The production used a mostly Arkansas and Oklahoma cast and crew, and according to Cotten, it helped him stretch the budget to appear more expensive than it actually is. While Cotten was not authorized to discuss budget numbers, he felt comfortable working within his restraints. (See the trailer at the end of this story.)
The filmmaker, who lives and works in Hollywood and boasts a list of more than two dozen editorial credits on films like Curse of Chucky, The Haunting in Connecticut 2: Ghosts of Georgia, and Captain Fantastic with Viggo Mortensen (Lord of the Rings) has seen the filmmaking industry from multiple sides — creative, behind the scenes, and business.
He directed his first movie under the tutelage of Roger Corman, who gave initial directorial breaks to Ron Howard, Martin Scorsese, and James Cameron. The Corman job was for Demon Slayer, a low-budget independent horror film that Cotten shot and finished for $80,000. Corman later signed a three-year, six-figure deal with SyFy to air the film.
“One of the things I’m very proud of about this movie is that we were able to make it look bigger than the money we spent.

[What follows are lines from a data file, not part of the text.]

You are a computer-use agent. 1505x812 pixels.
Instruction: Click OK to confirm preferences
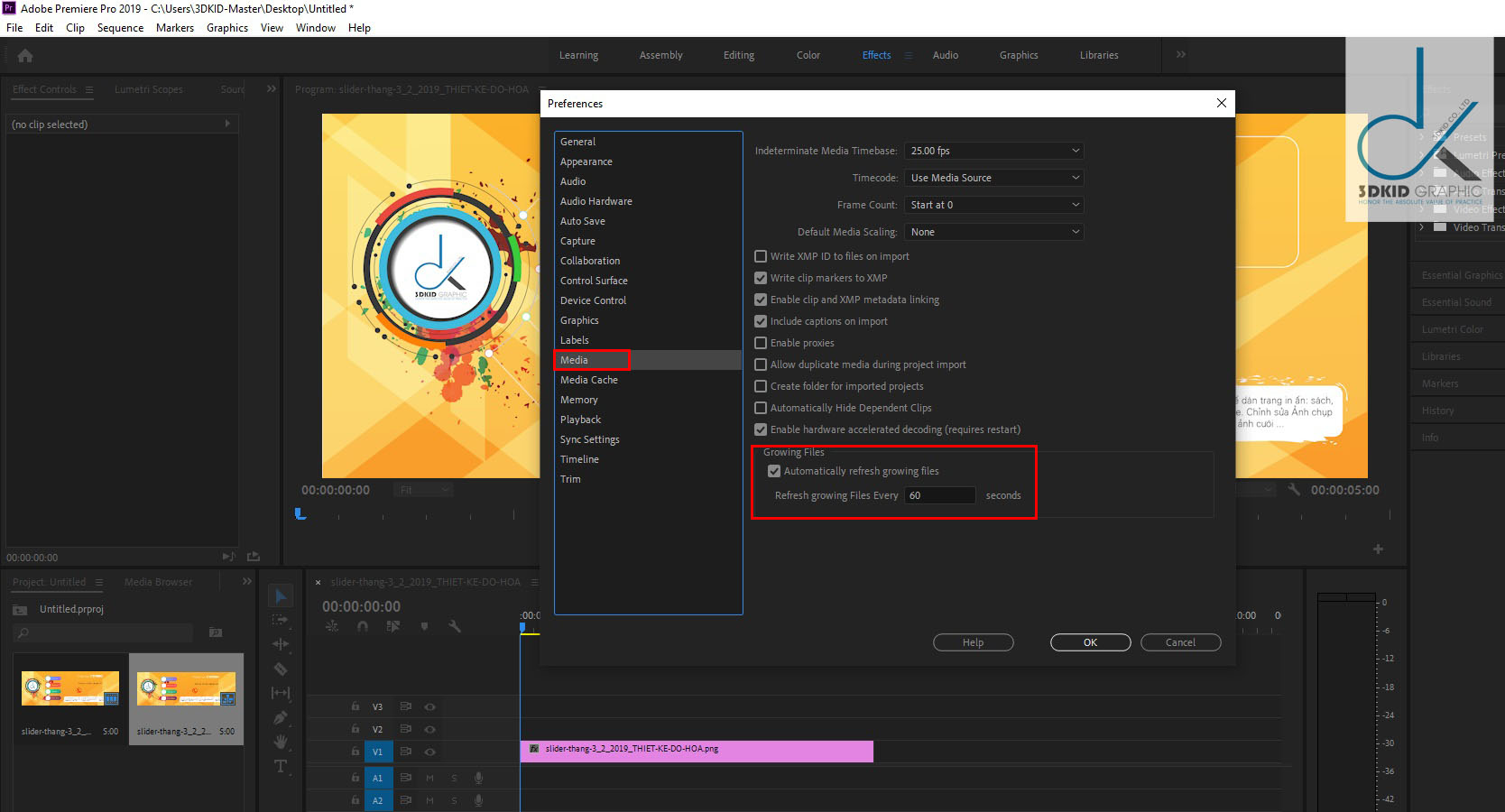pos(1090,642)
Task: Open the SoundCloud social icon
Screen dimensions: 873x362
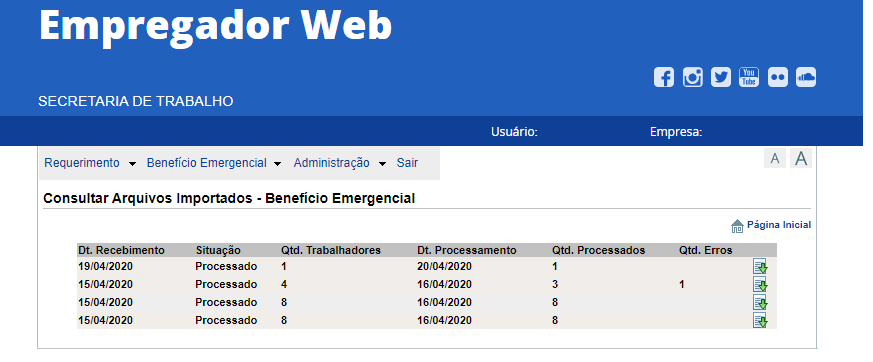Action: pos(806,77)
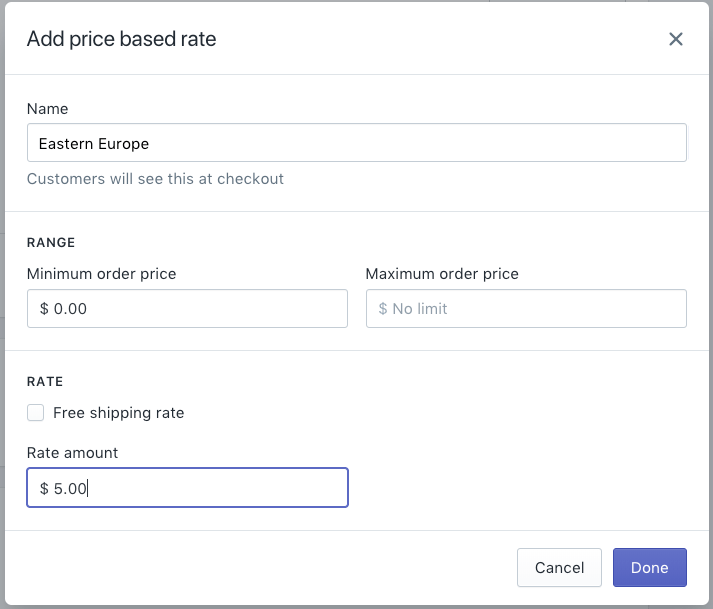
Task: Click the Add price based rate title
Action: point(121,39)
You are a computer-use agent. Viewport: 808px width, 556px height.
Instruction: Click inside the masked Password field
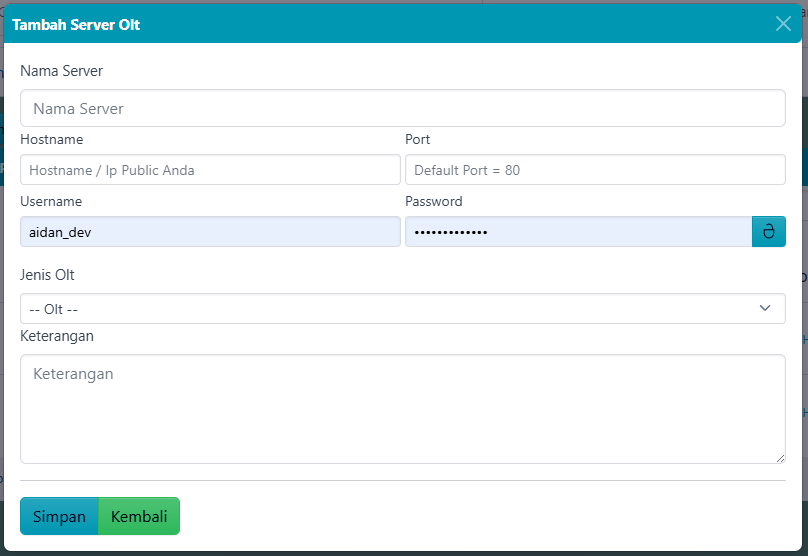[x=578, y=232]
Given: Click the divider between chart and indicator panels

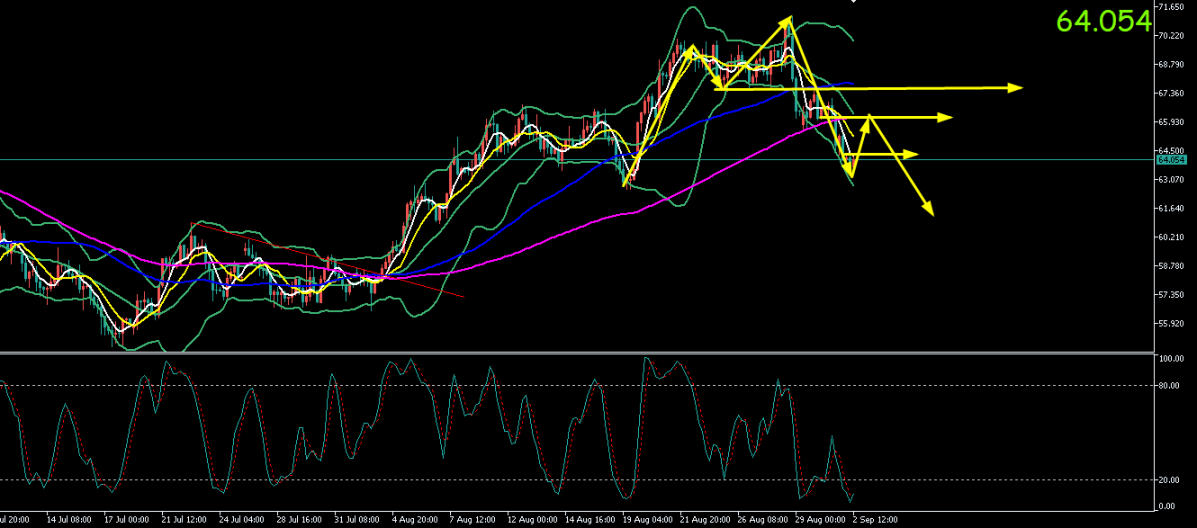Looking at the screenshot, I should (576, 353).
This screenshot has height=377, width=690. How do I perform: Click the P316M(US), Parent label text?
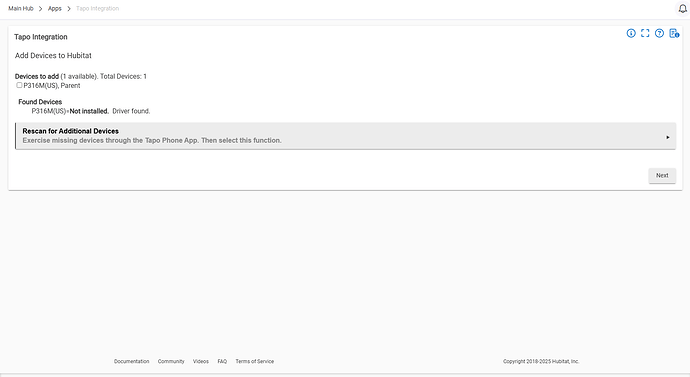click(52, 86)
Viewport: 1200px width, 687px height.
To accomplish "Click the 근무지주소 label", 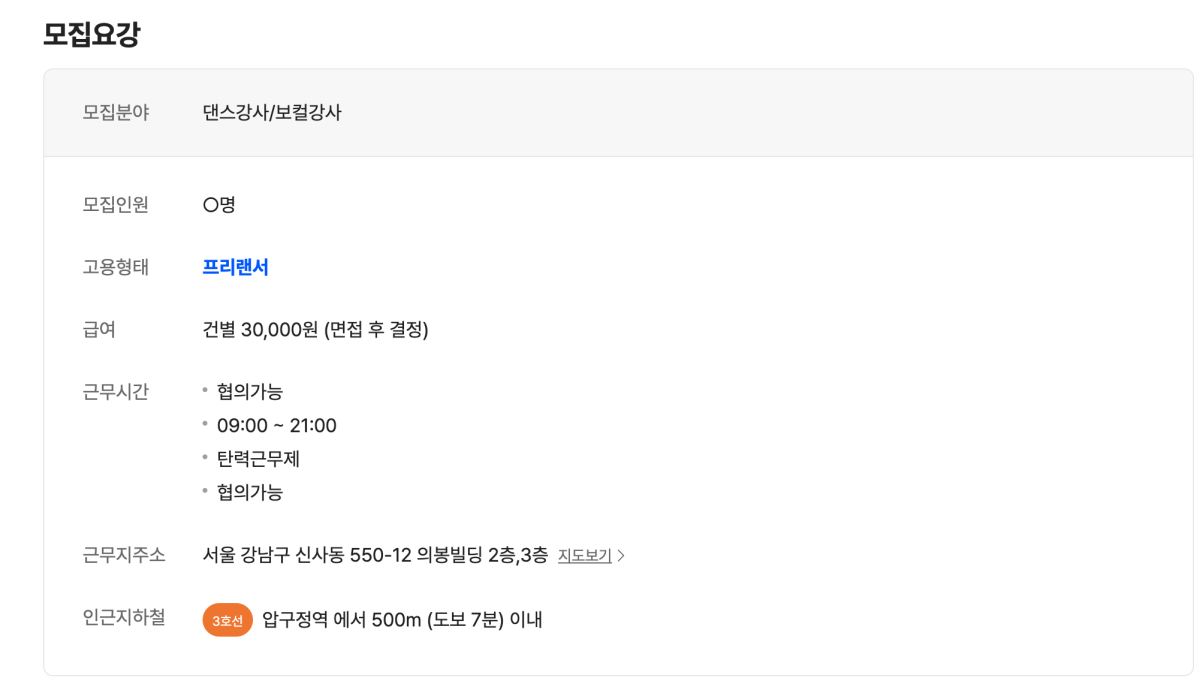I will [x=124, y=555].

If you build production value, then you look like you can compete with other films,” Cotten said.
In an early test run, it did more than compete. Premiering at Poteau Theater on the weekend of Nov. 10, Painted Woman sold more tickets than holdover Thor: Ragnarok and Daddy’s Home 2 in the Will Ferrell/Mark Wahlberg comedy’s opening weekend. Cotten sees — and believes audiences see — in Painted Woman a “movie for home.”
“It’s made with Arkansas producers. We shot it all in Oklahoma, and now we’re getting to show it in states that are the most involved,” Cotten told Talk Business & Politics. “I’m excited about it, and we’re getting a lot of positive buzz. I think we should be able to do fine in some pretty big markets.”
But beyond budget and home, Cotten said it “tells a story that needs to be told right now.”
“There is a character in this movie who is basically the Harvey Weinstein of 1899, and I had no idea any of this was going to come out when I was writing it. I was just writing based on the stories of abuse out here that I’d heard. I didn’t know all this was going to come out,” Cotten said, adding that “if the film can save one person from living in that same life of abuse, that’s the reason you make movies.”
Thus far, Cotten and Lindley are seeing their “perfect storm of a movie” resonate with the audiences who have seen it while catching the attention of some major players in the film distribution market.
“We played it at Bentonville (Film Festival), and the real run will be getting it into Walmart,” who is behind the film, Cotten said, adding that he expects DVDs to drop in stores in February. Echo Bridge Home Entertainment — distributors of Hellraiser, Children of the Corn, and From Dusk Till Dawn — picked up home video distribution rights, Lindley added.
Additionally, Painted Woman has garnered a positive response on the film festival circuit, winning Best Romance at the Alaskan Film Awards, receiving multiple Best Film nominations, and winning the Third Place prize in the Feature Film category at the Lake Charles Film Festival in Louisiana and Best Picture at the Arizona-based Wild Bunch Film Festival.
Painted Woman stars Dawson, Matt Dallas (Kyle XY), Kiowa Gordon (The Twilight Saga), David Thomas Jenkins (Girl Meets World), and Robert Craighead (Future Man, New Girl, and Tyler Perry’s Too Close To Home).